Source records:
* * * *
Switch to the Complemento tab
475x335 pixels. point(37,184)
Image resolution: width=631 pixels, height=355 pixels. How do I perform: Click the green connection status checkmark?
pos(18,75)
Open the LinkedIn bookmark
* * * *
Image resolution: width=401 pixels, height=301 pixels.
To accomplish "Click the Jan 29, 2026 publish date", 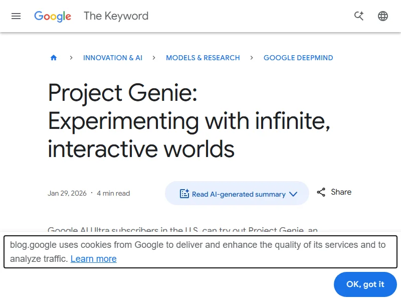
* * * *
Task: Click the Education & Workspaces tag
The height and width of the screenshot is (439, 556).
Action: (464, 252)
* * * *
Copy the lines above exactly, beginning at the line that has "Switch to the Complemento tab" and stopping after the line that has "Open the LinkedIn bookmark", and omit the rest.

Finished exercise:
Switch to the Complemento tab
475x335 pixels. point(37,184)
Image resolution: width=631 pixels, height=355 pixels. How do I perform: Click the green connection status checkmark?
pos(18,75)
Open the LinkedIn bookmark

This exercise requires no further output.